Activity: Copy every line from the one containing "The width and height of the screenshot is (1568, 540)." through the last line of the records below, both included, and nothing else.

Input records:
= = = =

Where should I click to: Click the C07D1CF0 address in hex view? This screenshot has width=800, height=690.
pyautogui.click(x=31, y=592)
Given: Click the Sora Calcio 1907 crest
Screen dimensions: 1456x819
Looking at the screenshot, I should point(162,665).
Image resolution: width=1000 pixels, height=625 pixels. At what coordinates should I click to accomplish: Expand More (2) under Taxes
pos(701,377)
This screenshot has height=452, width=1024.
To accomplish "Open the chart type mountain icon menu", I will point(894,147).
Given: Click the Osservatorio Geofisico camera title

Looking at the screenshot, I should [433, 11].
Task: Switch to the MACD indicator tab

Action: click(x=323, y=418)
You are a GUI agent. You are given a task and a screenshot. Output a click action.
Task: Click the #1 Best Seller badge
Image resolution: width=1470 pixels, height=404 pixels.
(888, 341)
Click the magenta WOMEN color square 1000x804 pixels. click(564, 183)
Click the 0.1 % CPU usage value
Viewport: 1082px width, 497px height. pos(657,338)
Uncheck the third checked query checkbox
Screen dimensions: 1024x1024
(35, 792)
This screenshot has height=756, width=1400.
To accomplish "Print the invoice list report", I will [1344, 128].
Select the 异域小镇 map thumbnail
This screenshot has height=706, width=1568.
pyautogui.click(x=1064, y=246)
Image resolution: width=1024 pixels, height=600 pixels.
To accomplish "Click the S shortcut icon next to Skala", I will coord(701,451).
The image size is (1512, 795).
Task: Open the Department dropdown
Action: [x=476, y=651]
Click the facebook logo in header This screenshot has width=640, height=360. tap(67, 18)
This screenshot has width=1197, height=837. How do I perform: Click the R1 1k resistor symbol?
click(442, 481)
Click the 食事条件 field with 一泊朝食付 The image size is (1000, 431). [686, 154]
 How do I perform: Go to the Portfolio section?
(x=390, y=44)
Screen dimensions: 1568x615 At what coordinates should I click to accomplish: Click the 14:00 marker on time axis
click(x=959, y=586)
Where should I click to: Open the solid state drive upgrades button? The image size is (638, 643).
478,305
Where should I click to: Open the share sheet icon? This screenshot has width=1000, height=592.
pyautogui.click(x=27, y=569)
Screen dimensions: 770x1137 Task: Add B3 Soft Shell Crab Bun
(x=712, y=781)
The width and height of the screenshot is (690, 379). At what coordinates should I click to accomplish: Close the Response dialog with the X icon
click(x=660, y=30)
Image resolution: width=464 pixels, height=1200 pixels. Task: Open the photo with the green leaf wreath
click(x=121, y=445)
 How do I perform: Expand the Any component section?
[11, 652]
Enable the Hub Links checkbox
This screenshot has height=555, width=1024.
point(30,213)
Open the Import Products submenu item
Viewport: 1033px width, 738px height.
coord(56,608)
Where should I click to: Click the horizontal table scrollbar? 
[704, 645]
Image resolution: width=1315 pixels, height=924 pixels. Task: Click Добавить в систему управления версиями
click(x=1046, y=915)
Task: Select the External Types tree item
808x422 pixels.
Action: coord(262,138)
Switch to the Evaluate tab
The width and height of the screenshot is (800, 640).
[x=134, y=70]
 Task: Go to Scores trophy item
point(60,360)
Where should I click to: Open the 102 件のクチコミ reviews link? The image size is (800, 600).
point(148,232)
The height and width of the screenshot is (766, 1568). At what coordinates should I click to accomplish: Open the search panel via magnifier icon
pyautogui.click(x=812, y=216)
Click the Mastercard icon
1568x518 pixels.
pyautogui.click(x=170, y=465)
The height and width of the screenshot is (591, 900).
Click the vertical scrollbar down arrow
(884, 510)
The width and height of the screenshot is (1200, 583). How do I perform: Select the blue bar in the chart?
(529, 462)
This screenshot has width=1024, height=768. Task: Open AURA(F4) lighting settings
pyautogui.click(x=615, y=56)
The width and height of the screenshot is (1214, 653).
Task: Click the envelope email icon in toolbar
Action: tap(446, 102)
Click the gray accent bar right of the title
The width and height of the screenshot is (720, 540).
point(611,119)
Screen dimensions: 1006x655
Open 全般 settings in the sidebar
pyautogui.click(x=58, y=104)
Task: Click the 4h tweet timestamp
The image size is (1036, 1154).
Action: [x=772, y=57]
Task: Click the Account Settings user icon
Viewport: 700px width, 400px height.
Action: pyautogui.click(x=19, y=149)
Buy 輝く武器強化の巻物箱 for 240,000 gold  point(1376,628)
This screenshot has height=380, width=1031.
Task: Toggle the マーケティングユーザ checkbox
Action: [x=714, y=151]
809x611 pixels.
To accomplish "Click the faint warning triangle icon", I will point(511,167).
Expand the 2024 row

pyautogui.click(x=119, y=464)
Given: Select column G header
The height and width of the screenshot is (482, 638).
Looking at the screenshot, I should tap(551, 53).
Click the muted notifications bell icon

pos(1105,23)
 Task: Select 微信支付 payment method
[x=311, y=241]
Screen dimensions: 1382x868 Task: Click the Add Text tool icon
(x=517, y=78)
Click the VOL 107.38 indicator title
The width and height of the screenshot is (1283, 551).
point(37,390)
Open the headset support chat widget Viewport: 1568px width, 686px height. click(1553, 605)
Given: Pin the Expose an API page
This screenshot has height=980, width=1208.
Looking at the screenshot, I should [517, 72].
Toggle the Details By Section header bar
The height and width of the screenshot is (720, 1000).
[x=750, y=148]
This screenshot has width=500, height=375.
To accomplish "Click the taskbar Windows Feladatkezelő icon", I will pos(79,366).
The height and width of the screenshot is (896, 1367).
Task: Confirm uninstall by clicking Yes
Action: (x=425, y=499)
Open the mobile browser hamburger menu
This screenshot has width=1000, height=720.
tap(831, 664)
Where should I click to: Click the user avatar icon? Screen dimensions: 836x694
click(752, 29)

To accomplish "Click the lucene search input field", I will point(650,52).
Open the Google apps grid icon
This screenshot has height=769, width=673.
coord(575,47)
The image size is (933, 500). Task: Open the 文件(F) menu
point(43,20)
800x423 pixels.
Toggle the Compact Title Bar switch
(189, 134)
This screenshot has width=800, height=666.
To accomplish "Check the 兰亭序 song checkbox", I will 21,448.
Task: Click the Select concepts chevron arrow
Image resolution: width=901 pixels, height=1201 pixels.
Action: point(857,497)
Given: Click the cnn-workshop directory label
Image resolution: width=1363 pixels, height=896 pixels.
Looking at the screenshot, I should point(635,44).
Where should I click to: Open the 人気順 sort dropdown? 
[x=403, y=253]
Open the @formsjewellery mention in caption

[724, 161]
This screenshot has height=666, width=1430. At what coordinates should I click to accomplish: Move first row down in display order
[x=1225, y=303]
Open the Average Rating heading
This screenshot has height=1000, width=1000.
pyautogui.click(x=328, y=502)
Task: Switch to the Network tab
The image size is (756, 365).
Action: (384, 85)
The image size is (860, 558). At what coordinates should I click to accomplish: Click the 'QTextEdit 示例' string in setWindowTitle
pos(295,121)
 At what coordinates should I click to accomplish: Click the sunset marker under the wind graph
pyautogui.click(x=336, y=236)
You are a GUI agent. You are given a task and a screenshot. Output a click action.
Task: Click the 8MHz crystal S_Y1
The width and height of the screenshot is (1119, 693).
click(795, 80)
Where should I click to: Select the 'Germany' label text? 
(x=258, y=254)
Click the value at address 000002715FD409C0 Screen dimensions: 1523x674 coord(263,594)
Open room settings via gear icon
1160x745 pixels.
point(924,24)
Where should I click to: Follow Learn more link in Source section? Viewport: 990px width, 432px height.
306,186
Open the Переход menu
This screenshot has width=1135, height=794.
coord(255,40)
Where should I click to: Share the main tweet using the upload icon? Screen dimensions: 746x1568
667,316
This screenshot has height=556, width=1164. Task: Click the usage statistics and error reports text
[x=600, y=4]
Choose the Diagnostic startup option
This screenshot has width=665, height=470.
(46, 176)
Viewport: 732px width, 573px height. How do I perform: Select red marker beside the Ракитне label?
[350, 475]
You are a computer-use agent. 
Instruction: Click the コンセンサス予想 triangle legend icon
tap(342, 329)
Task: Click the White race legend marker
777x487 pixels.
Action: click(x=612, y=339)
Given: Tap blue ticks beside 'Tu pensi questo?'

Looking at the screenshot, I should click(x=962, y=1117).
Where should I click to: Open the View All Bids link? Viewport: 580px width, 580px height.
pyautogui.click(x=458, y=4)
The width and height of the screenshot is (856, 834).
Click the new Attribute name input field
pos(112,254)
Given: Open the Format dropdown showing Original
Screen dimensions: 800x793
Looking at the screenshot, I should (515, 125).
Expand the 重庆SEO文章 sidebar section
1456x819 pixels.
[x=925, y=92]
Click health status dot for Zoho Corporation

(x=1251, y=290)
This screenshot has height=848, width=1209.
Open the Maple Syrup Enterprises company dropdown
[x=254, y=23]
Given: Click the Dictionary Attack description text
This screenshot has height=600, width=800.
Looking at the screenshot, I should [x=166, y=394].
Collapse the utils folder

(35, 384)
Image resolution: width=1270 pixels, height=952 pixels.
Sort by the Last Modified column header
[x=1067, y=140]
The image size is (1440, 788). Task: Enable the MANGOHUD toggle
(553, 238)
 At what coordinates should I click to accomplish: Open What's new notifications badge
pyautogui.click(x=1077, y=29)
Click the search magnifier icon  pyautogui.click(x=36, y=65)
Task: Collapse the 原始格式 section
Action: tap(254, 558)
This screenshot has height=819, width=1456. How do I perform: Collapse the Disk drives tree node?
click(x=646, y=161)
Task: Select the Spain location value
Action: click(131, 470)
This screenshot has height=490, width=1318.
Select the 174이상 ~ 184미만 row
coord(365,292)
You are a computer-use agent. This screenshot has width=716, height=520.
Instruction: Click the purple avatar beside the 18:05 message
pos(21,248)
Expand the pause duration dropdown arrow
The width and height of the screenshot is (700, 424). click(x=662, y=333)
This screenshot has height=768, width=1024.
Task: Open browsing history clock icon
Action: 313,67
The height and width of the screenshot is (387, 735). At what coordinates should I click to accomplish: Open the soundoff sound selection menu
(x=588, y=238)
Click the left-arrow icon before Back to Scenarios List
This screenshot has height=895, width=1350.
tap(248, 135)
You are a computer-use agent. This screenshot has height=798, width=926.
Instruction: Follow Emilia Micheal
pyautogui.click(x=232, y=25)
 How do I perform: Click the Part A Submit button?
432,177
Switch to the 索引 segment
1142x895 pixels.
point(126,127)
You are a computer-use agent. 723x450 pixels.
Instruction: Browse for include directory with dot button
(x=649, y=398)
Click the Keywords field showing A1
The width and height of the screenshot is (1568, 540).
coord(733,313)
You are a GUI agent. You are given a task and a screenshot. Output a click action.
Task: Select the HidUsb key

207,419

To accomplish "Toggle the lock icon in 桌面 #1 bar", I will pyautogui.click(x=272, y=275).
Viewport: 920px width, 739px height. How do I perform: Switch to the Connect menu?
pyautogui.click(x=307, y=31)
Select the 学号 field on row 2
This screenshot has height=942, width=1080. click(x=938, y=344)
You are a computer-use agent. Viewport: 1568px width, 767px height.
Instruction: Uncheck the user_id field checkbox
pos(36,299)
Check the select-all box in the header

= = = =

Result of the task:
The width and height of the screenshot is (1568, 540).
coord(733,313)
You are a GUI agent. You are given a task and a screenshot. Output a click action.
Task: Select the HidUsb key

207,419

To accomplish "Toggle the lock icon in 桌面 #1 bar", I will pyautogui.click(x=272, y=275).
Viewport: 920px width, 739px height. How do I perform: Switch to the Connect menu?
pyautogui.click(x=307, y=31)
Select the 学号 field on row 2
This screenshot has height=942, width=1080. click(x=938, y=344)
You are a computer-use agent. Viewport: 1568px width, 767px height.
Instruction: Uncheck the user_id field checkbox
pos(36,299)
Check the select-all box in the header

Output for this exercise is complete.